_Work request:_ Search the entries below for "settings", and copy each line where it appears.

_Records supplied:_
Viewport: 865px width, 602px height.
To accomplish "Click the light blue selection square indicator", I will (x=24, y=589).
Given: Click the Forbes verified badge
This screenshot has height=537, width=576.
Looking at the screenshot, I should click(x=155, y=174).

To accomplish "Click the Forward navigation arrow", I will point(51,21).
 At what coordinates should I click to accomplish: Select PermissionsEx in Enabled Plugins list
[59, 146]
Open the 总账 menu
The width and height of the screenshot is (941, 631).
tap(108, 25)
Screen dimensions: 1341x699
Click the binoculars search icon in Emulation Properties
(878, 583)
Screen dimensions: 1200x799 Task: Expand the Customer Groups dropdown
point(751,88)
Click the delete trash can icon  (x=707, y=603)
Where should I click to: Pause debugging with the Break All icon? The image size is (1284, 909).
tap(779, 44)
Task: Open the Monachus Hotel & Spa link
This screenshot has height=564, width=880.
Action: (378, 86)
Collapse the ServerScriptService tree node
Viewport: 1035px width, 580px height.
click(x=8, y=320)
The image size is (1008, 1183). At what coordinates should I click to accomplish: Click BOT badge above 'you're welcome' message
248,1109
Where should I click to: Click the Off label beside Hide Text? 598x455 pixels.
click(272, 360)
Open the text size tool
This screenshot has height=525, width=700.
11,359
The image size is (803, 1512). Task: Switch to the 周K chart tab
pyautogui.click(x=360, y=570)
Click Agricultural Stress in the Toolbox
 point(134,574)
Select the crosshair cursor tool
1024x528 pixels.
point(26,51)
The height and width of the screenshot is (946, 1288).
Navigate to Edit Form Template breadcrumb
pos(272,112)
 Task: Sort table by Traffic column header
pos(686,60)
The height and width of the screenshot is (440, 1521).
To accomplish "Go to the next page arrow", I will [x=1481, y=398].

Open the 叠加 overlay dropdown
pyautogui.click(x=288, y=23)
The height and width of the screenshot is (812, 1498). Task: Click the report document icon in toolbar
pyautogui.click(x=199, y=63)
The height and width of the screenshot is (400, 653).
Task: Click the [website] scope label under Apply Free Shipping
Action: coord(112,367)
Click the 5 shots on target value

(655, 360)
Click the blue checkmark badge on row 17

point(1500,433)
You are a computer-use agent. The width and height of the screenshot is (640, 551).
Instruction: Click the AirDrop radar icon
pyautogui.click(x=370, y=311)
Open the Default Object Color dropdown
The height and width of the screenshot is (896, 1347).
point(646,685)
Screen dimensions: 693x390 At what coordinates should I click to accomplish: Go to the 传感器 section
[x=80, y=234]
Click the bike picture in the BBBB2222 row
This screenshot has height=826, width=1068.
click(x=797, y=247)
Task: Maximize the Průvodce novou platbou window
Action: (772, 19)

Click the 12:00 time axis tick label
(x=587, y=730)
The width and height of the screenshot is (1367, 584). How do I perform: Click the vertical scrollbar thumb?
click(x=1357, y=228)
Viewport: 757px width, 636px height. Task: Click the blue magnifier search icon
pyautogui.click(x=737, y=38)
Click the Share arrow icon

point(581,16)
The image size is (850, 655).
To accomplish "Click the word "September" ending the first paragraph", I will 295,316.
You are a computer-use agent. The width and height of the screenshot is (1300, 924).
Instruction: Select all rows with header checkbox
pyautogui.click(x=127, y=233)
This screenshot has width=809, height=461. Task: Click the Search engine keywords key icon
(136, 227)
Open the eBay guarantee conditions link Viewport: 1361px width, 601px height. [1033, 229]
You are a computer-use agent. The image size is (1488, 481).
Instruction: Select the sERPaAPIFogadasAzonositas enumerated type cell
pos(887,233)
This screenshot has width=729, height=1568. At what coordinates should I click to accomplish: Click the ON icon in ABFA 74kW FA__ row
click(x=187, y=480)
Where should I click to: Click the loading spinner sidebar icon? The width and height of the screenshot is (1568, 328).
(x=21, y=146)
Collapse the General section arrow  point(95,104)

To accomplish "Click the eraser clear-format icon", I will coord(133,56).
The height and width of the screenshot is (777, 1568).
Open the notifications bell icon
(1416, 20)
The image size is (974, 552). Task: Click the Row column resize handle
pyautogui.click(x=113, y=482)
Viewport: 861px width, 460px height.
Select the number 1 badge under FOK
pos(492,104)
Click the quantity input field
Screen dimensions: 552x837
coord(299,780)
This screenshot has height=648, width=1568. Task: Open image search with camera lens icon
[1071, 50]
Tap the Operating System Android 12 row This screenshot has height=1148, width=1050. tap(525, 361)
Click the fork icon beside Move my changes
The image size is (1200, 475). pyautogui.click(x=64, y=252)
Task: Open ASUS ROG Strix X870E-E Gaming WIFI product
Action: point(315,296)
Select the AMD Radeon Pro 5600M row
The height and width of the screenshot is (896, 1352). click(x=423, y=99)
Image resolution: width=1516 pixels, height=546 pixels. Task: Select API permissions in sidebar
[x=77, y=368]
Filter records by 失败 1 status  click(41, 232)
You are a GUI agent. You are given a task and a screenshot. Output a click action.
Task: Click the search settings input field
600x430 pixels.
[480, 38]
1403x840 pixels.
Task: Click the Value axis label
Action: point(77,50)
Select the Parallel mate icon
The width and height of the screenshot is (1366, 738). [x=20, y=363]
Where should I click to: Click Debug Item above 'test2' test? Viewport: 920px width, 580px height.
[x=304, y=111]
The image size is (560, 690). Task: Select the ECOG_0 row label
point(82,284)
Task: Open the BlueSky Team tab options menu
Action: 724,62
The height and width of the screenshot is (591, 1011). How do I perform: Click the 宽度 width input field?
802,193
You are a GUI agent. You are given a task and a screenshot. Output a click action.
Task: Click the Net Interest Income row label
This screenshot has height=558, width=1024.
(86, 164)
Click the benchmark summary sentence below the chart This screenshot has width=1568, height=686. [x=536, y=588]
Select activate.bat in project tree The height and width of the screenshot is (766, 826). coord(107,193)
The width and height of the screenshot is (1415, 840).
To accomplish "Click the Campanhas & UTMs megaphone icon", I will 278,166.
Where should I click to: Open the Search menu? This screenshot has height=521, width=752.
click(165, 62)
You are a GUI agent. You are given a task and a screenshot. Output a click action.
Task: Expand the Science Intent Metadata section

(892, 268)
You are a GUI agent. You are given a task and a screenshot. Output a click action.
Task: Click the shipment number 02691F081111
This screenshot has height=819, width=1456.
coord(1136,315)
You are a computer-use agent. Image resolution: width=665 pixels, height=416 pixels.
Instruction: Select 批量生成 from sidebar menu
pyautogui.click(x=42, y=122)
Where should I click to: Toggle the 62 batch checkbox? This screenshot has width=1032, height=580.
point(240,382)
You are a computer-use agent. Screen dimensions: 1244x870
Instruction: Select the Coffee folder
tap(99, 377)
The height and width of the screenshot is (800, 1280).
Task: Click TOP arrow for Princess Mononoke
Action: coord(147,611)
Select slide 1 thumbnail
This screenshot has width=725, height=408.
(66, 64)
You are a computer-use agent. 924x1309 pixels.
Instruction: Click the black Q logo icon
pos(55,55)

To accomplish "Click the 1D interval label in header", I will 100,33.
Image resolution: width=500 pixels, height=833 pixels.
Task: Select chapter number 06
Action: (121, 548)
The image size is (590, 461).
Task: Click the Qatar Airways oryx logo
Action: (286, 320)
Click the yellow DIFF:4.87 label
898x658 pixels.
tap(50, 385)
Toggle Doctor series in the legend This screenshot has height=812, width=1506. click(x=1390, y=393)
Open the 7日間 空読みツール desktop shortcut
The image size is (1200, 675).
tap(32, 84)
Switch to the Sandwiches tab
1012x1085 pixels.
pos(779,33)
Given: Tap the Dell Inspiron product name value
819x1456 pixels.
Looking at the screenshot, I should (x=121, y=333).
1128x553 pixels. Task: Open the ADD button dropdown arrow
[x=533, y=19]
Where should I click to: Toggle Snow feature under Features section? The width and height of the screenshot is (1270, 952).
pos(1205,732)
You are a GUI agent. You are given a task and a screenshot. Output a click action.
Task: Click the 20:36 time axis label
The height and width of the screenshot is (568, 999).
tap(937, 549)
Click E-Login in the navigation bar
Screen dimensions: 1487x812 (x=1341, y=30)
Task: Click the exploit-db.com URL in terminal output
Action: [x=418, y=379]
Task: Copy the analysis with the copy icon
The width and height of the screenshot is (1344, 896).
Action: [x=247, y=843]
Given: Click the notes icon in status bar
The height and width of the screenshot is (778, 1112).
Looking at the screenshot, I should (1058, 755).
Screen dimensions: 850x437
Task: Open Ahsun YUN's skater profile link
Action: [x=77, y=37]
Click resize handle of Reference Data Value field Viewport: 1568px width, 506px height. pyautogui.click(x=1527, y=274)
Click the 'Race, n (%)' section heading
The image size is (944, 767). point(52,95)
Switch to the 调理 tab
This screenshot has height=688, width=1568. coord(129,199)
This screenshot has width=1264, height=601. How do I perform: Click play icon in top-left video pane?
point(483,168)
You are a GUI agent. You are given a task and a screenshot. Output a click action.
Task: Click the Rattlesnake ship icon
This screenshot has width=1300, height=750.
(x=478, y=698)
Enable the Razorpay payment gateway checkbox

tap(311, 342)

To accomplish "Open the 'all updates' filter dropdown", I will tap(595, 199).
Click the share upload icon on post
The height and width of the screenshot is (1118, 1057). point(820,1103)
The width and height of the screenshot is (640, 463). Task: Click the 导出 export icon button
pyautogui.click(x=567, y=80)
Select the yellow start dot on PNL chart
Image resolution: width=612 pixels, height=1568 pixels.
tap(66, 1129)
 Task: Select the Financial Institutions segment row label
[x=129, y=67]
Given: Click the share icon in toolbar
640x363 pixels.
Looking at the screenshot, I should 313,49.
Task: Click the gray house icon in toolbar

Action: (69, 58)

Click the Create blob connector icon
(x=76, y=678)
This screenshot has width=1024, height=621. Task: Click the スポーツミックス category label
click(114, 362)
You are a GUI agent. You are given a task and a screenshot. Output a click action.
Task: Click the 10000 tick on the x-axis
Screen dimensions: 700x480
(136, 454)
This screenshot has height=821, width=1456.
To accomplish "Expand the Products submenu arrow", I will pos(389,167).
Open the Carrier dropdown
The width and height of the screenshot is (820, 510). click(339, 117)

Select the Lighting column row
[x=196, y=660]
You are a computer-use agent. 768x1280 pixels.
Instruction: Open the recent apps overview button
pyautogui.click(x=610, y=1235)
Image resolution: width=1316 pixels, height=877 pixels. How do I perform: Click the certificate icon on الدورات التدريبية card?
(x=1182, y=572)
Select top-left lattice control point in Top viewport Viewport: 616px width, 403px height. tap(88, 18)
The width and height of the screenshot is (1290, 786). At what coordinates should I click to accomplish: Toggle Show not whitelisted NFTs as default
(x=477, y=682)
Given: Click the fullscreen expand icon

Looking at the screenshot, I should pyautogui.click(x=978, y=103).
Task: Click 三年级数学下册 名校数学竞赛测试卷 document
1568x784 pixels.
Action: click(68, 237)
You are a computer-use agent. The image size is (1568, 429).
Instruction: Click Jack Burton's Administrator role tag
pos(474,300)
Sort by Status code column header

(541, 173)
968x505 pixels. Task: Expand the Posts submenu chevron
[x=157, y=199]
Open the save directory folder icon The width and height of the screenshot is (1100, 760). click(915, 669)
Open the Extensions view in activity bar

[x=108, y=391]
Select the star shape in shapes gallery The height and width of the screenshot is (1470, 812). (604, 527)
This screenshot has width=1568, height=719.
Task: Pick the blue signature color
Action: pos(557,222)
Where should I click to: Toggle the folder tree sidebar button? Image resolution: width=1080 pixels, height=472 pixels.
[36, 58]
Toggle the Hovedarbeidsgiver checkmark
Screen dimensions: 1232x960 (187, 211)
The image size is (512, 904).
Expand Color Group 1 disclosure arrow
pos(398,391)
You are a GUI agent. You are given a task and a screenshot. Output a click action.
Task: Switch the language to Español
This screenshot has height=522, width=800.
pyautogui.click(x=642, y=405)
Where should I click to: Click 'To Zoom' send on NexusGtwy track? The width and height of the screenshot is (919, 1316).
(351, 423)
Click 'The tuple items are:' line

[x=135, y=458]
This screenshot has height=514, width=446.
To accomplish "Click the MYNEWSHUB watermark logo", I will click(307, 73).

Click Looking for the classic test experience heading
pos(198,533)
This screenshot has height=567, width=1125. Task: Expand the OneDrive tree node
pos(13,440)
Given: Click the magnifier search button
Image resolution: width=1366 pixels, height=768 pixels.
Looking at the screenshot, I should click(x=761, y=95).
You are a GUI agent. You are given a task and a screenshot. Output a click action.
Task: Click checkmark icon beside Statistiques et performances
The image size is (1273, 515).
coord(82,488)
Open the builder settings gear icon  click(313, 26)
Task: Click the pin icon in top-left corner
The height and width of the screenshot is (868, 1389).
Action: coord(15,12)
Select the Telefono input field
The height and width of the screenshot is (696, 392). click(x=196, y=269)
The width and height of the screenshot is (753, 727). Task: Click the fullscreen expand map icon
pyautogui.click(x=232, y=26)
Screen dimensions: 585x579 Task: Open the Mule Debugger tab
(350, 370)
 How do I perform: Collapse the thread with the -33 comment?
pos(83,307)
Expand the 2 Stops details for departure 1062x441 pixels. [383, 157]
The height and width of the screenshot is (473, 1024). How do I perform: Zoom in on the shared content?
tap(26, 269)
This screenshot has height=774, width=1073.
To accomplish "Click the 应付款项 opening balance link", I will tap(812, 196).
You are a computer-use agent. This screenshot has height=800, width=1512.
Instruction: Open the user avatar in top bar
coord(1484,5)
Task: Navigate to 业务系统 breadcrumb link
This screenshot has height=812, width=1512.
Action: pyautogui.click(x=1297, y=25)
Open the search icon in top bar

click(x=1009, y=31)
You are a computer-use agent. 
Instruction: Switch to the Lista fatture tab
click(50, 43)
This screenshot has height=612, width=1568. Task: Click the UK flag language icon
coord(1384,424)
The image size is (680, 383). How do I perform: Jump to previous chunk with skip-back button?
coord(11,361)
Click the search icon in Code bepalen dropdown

_Task solution:_
Task: Click the search settings input field
Open the builder settings gear icon  click(313, 26)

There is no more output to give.